### Activity
I need the lines below from the one with "Careers [menuitem] (120, 2504)" down to the one with "Support [menuitem] (207, 2504)" reproduced exactly, both ends included, and nothing else.

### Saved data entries
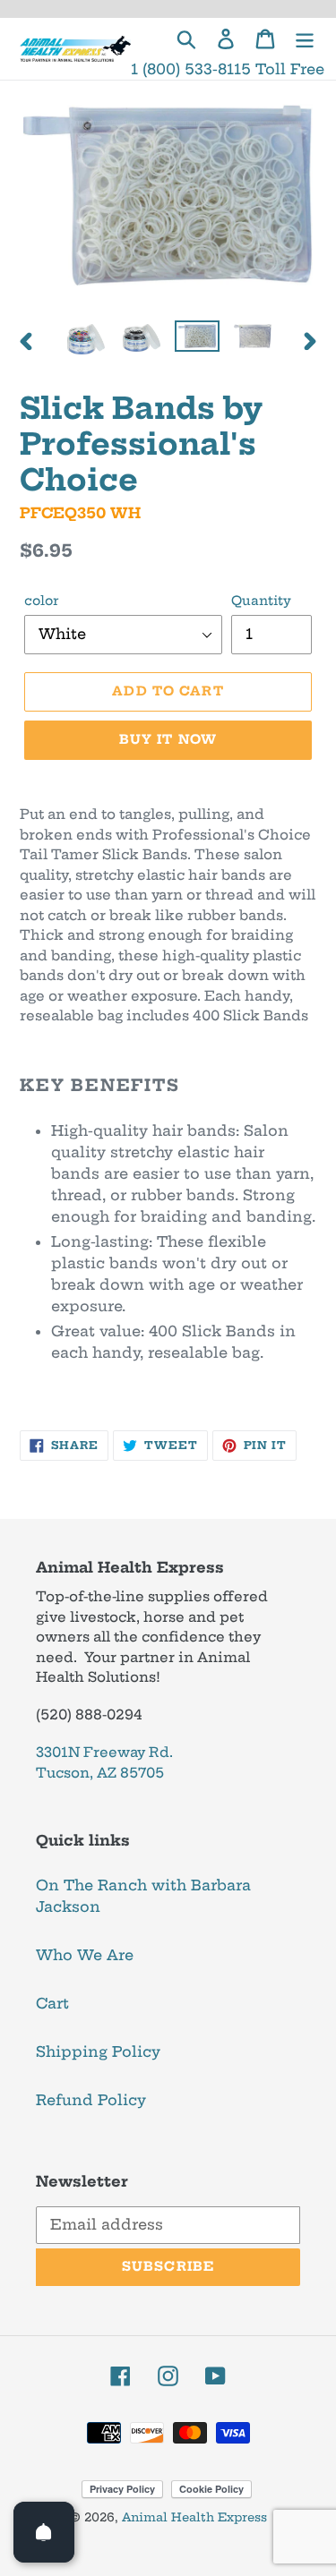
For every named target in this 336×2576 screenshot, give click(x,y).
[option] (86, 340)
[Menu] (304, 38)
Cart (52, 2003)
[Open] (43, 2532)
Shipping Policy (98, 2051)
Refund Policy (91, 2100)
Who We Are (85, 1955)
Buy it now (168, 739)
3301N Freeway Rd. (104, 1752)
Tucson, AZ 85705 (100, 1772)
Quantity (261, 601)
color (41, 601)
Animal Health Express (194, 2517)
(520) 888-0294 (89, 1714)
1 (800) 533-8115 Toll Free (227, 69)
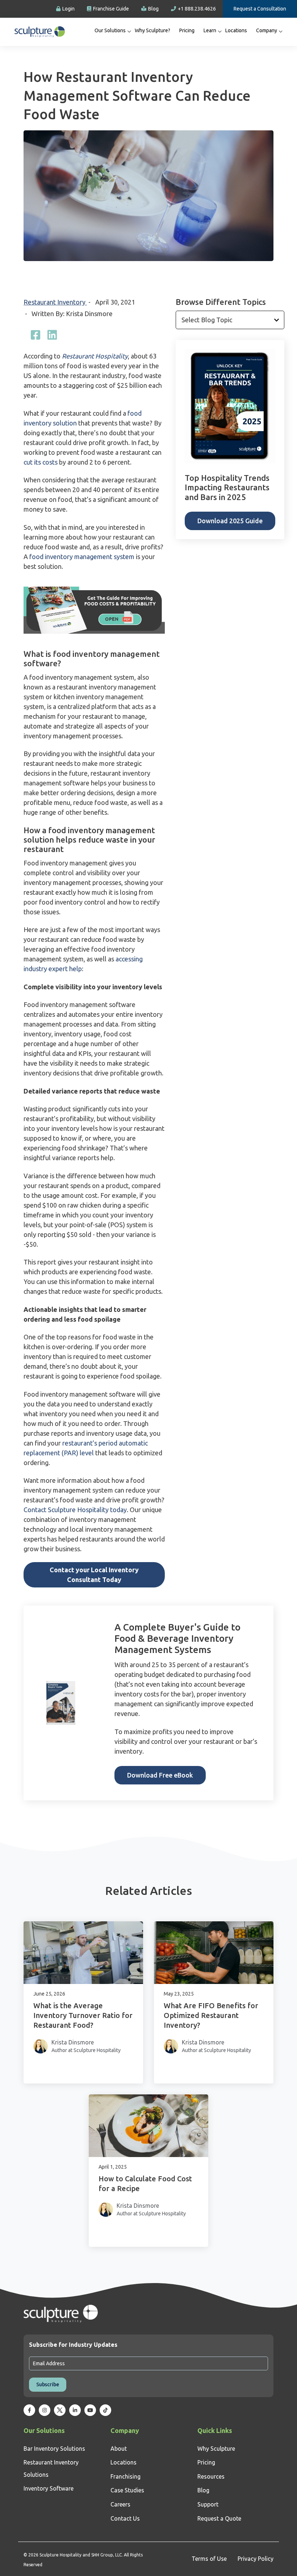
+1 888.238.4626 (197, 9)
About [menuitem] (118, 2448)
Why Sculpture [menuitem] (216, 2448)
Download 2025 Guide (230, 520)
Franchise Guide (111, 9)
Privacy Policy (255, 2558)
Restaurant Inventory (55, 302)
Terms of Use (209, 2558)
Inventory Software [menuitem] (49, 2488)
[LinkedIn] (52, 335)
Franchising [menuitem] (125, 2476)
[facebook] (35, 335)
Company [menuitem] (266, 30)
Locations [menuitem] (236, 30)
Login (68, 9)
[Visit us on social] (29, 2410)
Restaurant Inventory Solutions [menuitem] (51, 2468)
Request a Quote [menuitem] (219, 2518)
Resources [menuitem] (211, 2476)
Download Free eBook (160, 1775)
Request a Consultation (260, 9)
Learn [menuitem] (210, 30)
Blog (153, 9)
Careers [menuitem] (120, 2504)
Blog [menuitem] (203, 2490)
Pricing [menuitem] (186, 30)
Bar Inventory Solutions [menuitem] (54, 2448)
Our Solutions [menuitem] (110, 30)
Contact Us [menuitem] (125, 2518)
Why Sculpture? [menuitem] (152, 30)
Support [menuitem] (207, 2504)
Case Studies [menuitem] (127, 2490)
...
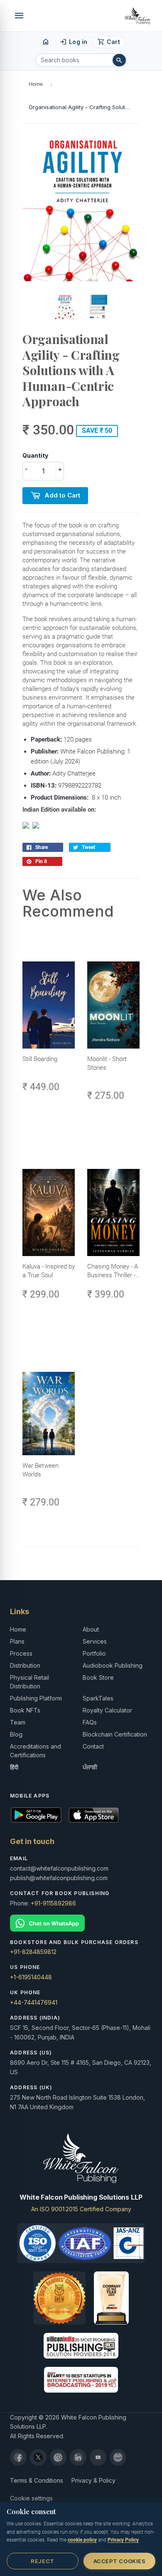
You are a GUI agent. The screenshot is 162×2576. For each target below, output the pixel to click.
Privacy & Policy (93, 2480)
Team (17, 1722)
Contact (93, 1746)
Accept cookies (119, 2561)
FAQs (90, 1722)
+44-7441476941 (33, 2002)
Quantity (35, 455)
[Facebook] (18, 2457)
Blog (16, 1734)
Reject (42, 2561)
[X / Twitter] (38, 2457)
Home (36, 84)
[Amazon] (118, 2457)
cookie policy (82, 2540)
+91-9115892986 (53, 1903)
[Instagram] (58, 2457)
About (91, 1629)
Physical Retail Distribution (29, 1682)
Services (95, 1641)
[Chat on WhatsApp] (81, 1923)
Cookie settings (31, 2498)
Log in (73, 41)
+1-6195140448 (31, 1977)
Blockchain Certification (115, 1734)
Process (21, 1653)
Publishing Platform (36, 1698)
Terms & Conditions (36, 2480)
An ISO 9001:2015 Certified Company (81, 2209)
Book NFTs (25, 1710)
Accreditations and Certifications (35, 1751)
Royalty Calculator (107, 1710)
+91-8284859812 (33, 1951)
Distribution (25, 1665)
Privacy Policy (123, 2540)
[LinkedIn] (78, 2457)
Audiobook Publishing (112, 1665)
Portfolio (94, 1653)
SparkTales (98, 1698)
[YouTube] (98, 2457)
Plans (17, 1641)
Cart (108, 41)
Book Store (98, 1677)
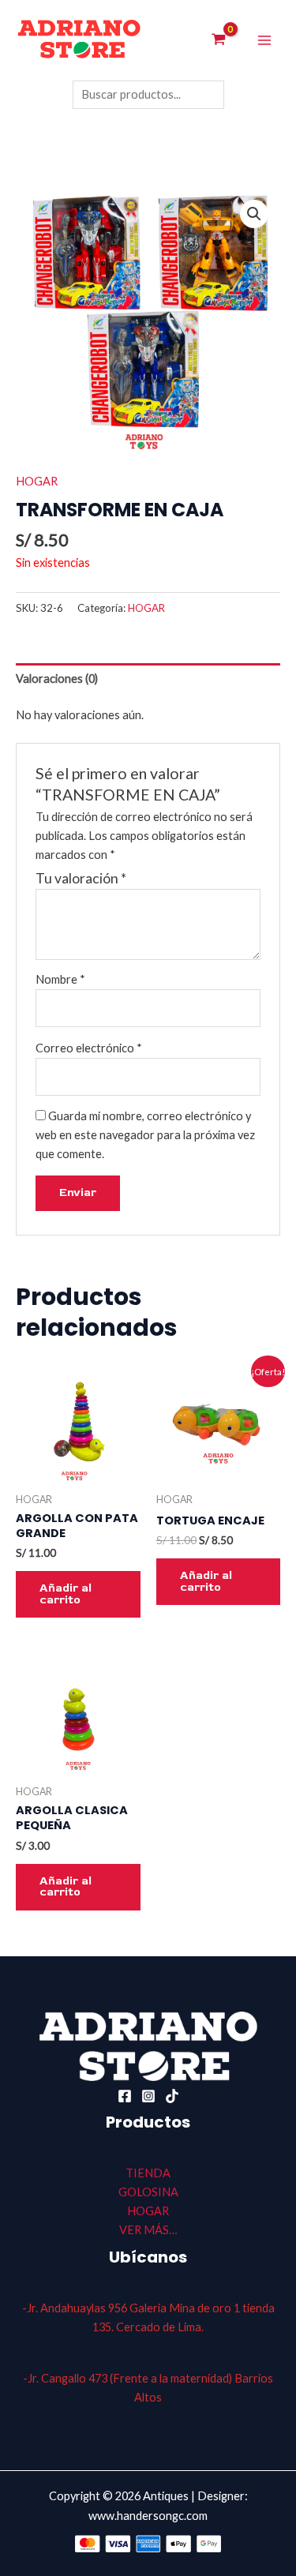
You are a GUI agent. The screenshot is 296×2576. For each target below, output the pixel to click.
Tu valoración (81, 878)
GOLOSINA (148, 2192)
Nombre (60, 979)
==
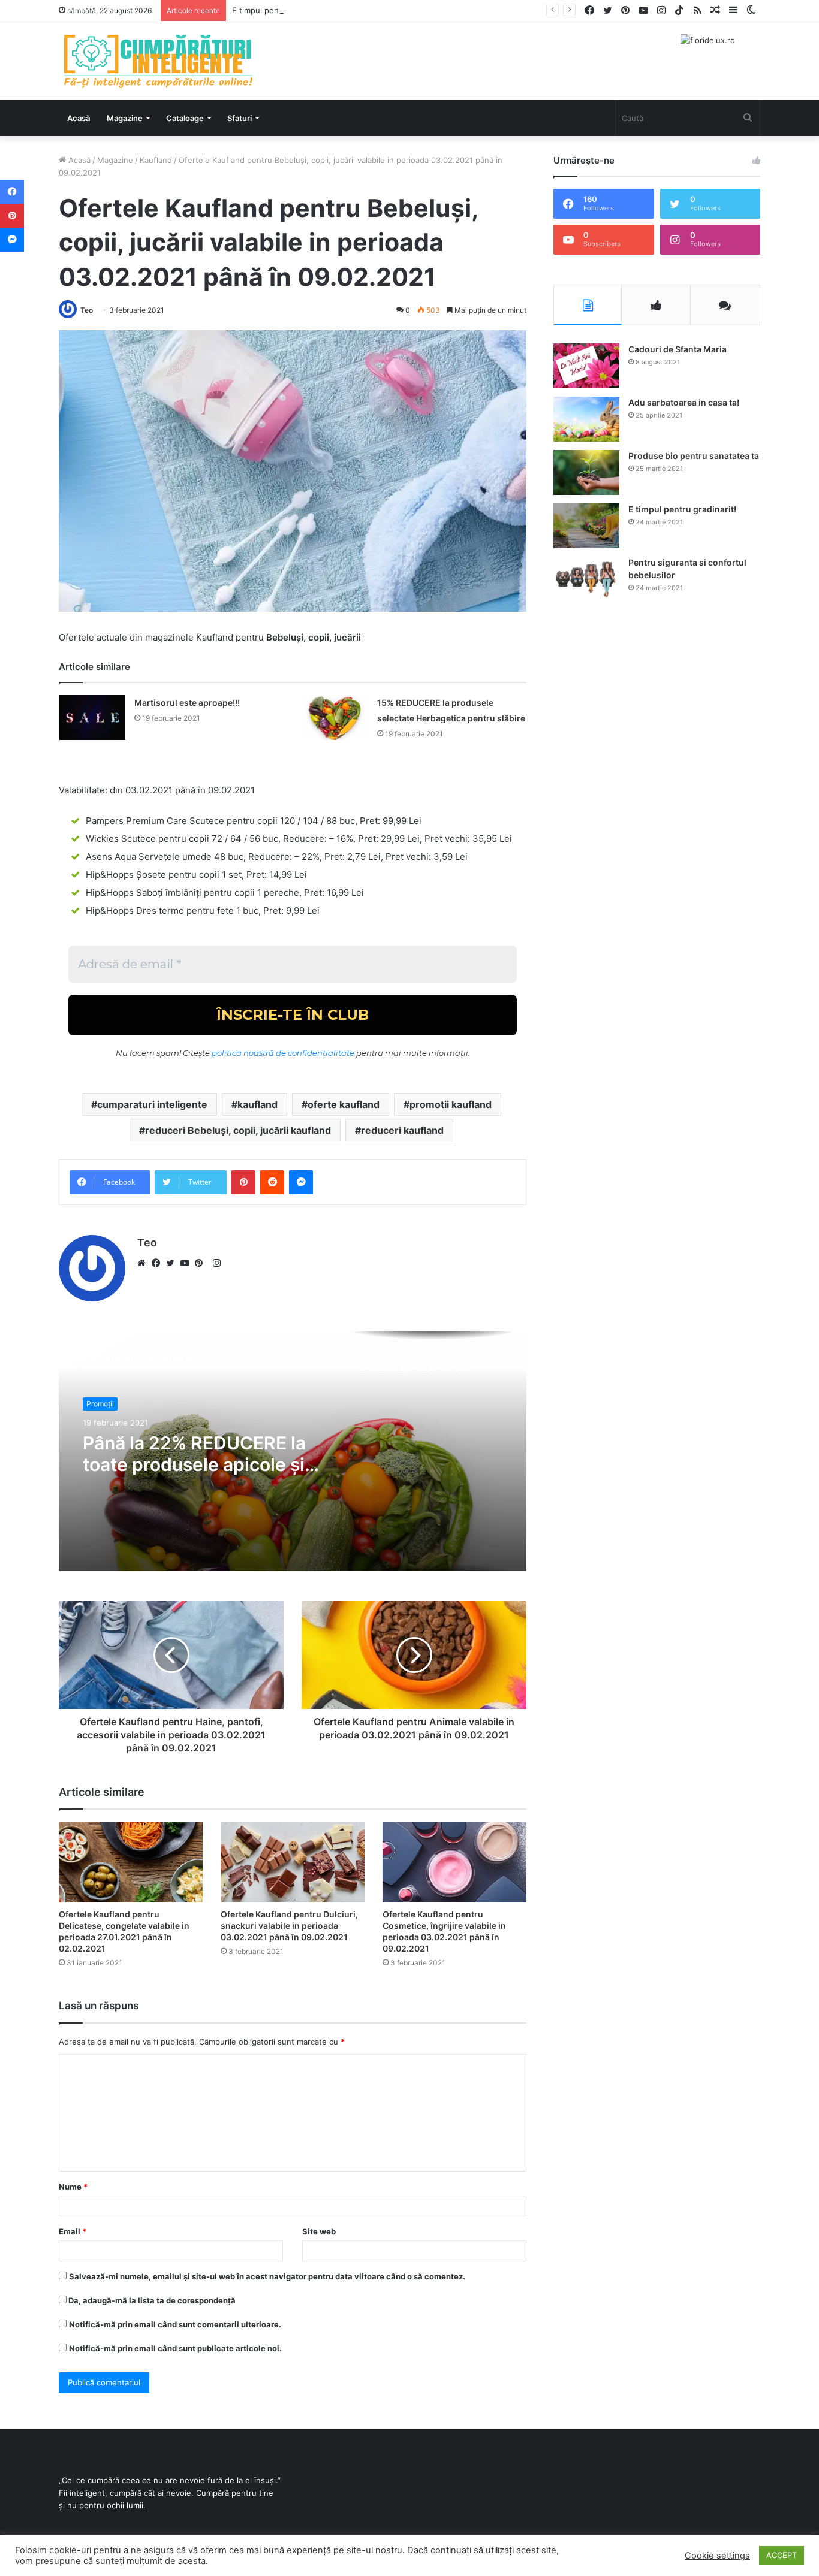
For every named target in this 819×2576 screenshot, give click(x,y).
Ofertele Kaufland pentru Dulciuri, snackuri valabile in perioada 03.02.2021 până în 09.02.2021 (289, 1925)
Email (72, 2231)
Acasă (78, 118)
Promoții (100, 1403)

### Task result
Careers [menuitem] (120, 2504)
Blog [menuitem] (203, 2490)
Pricing [menuitem] (186, 30)
Bar Inventory Solutions [menuitem] (54, 2448)
Our Solutions [menuitem] (110, 30)
Contact Us [menuitem] (125, 2518)
Why Sculpture? [menuitem] (152, 30)
Support [menuitem] (207, 2504)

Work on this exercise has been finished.